### Input data

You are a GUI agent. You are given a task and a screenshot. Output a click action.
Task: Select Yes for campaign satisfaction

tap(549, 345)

######
### Input data

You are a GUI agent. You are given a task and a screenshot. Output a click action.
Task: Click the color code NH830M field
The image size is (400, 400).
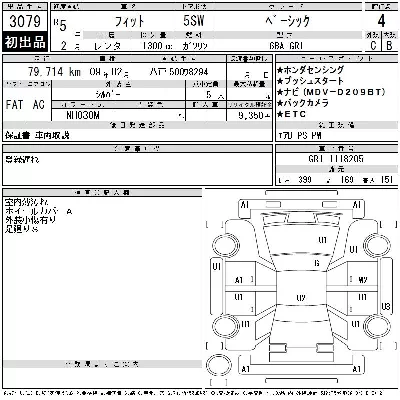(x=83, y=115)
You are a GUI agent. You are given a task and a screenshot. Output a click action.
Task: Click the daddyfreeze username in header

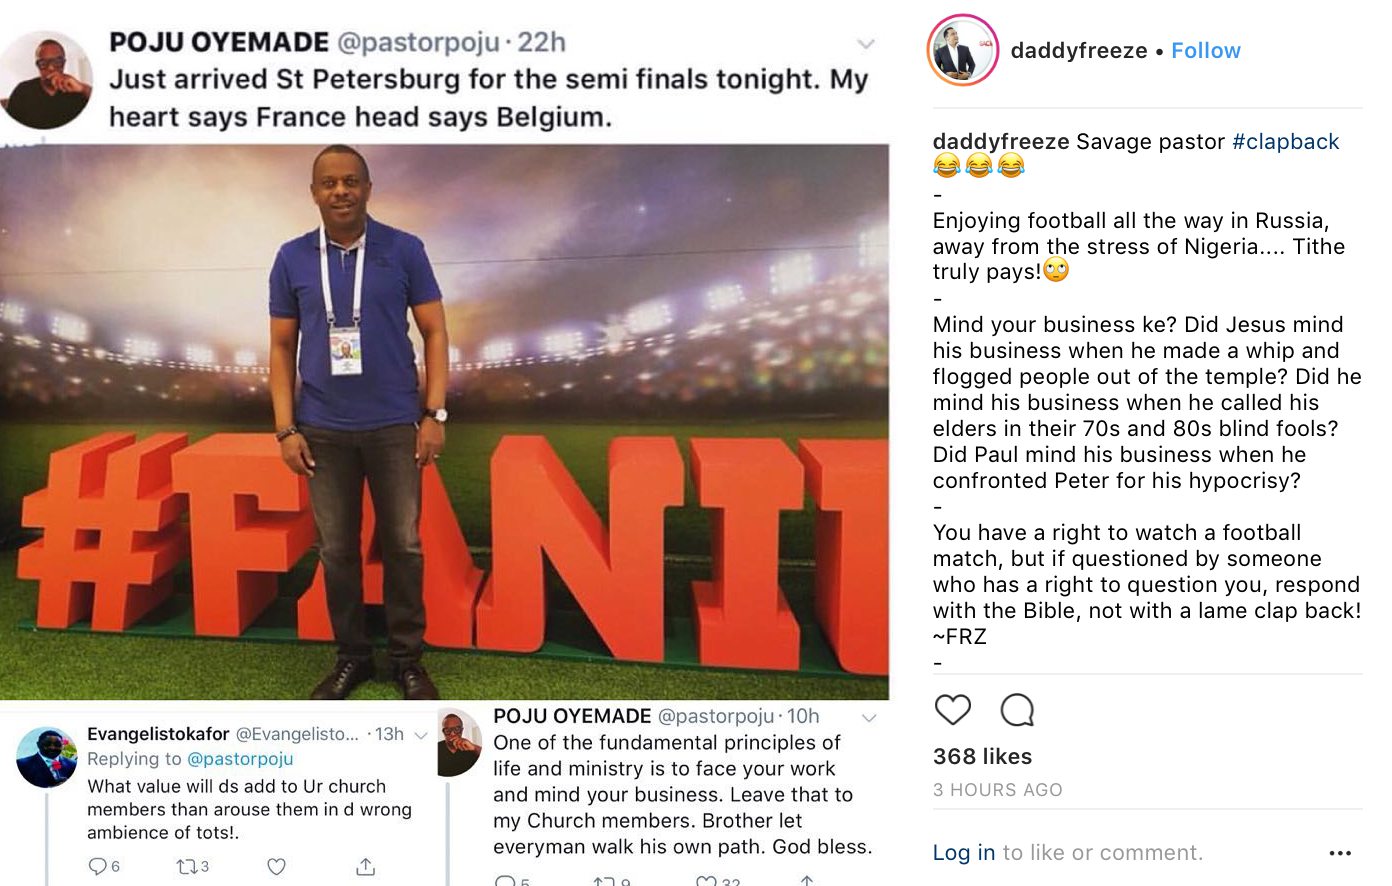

######
### Input data

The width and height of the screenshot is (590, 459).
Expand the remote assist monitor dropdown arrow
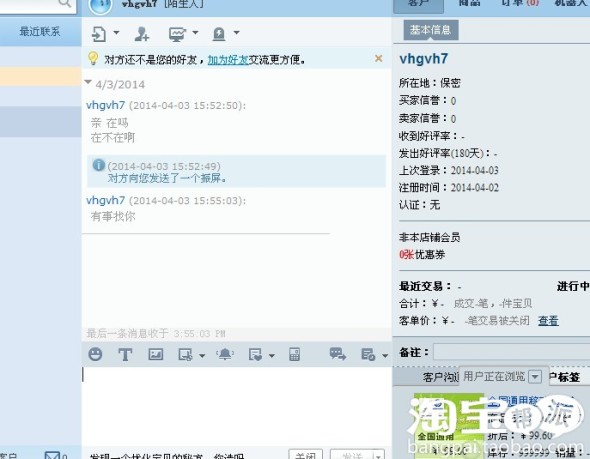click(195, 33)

######

• What you need to do
Quote verbatim the data beginning with the line that contains "The width and" and continuing through the line that contains "click(195, 33)", and omit the pictures from your answer.

• In response
The width and height of the screenshot is (590, 459).
Expand the remote assist monitor dropdown arrow
click(195, 33)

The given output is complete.